Amendment proposed, in page 2, lines 1 and 2, to leave out the words "five, and thenceforth until the end of the next Session of Parliament," in order to insert the word "three."

VISCOUNT PALMERSTON

had not said that if the Committee next year recommended changes in the law, those changes were to be postponed till the end of five years. On the contrary his argument was, that it was as possible to make the changes immediately after the Report of the Committee was made with the Bill continued for five years as for three. He meant to say that the recommendations of the Committee could be immediately carried out.

MR. HENLEY

would vote for the Amendment of the hon. Member for Kent, because, if the Bill were fixed for three years, the House would feel itself compelled to proceed to legislate as soon as the Inquiry took place.

Question put, "That the words proposed to be left out stand part of the Bill."

The Committee divided:—Ayes 92; Noes 147: Majority 55.

MR. AUGUSTUS SMITH

moved the following clause:— That on the next avoidance of the office of the one secretary rendered capable of sitting or voting as a Member of the Commons House of Parliament by the 9th Clause of the above recited Act, this office shall be abolished, and the said Commissioners shall only appoint one instead of two secretaries, as provided by the said Act.

MR. SOTHERON ESTCOURT

said, the business of the office was so extensive as to fully employ two secretaries.
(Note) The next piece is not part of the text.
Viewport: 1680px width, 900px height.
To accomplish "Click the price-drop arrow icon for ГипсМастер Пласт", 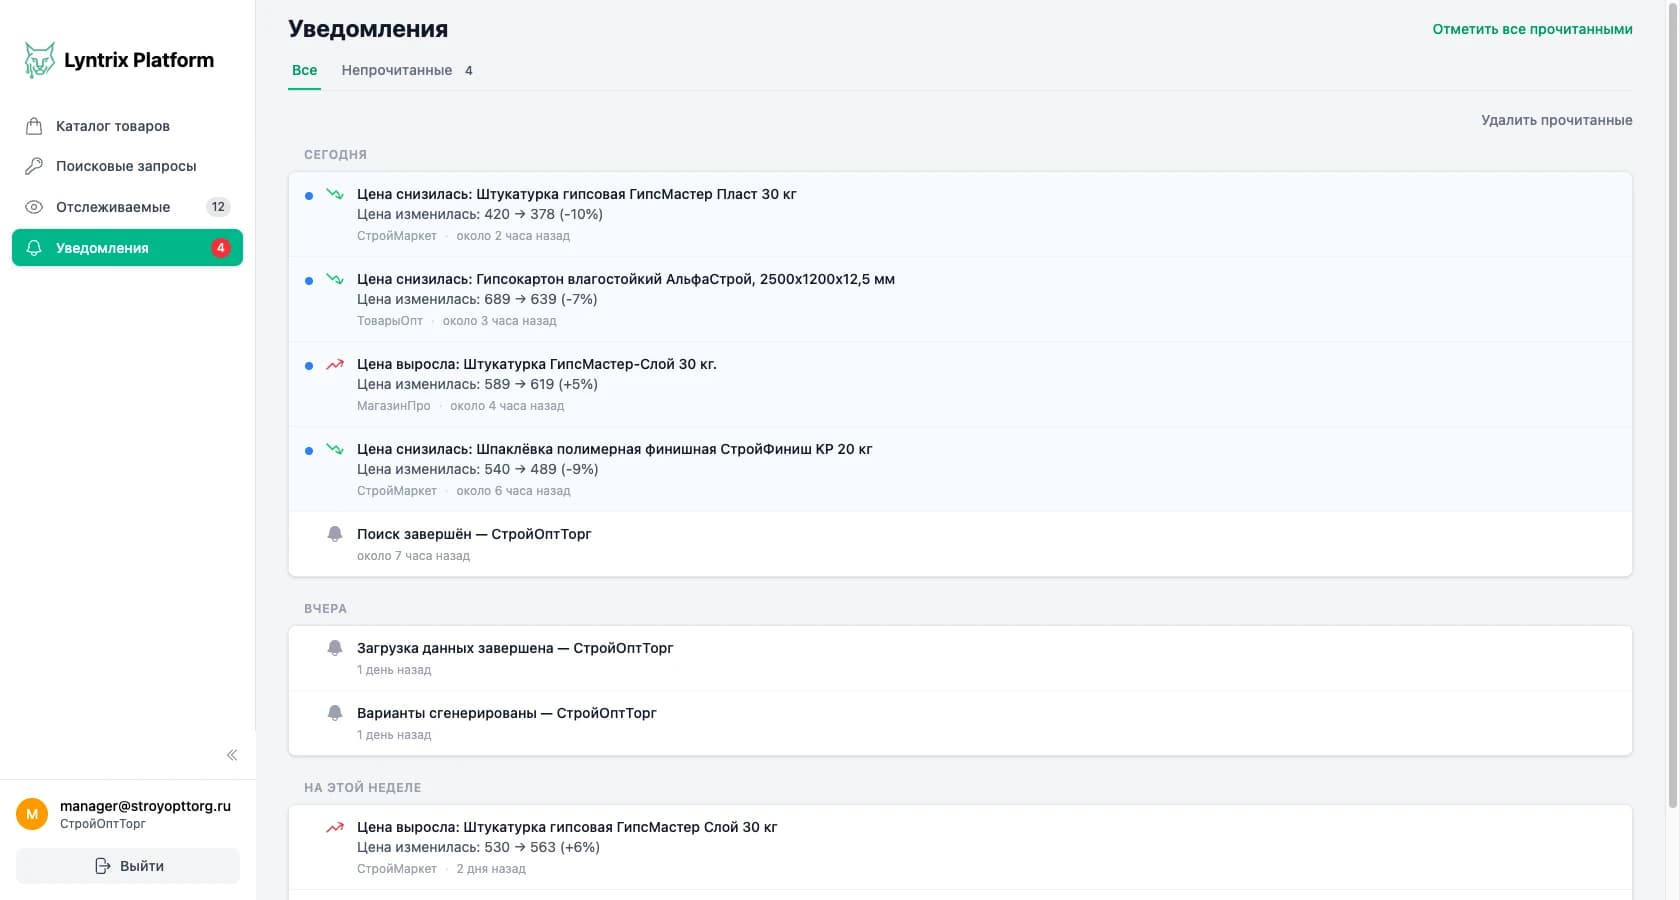I will (x=335, y=194).
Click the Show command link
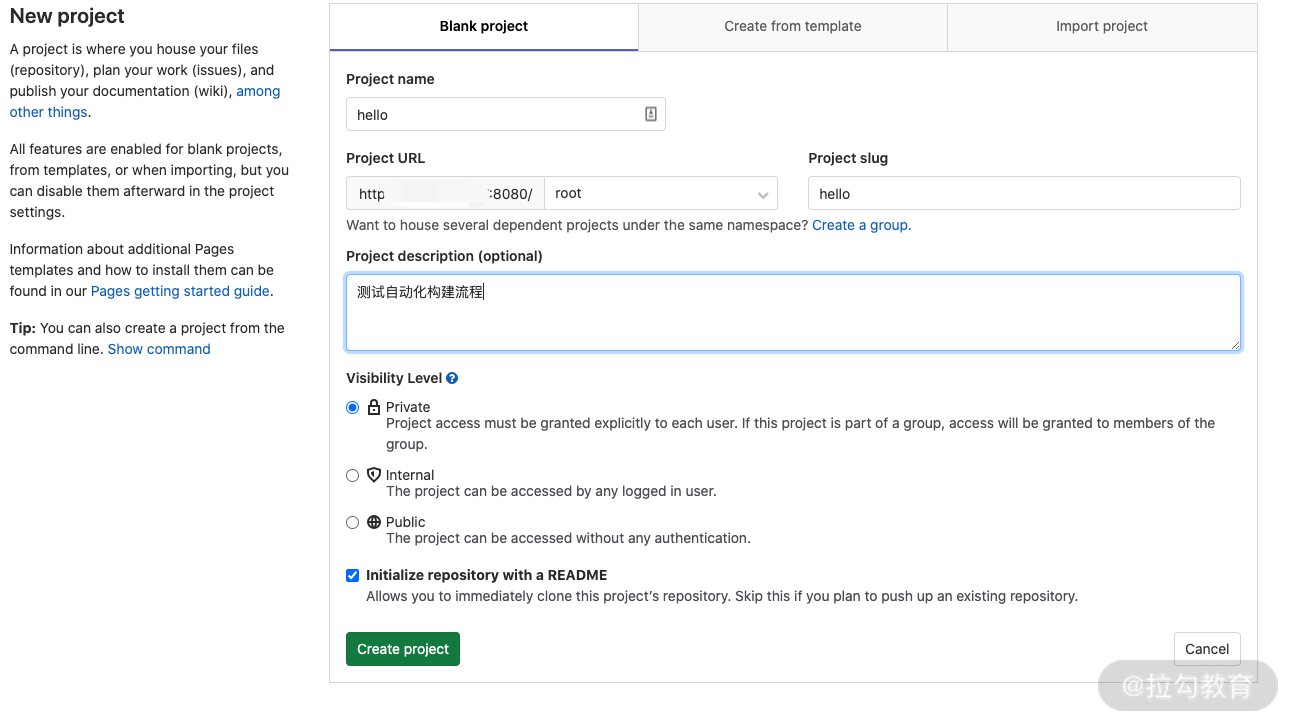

The greatest objection to the Board was that guardians could not get answers.

MR. C. P. VILLIERS

said, the business had greatly increased of late, and questions were constantly arising which called for immediate answers, and demanded the close attention of the secretaries. The nature of the business required that one of the secretaries should be entitled to a seat in the House, as in the case of other public departments.

Motion negatived.

House resumed.

Bill reported; as amended, to be considered To-morrow.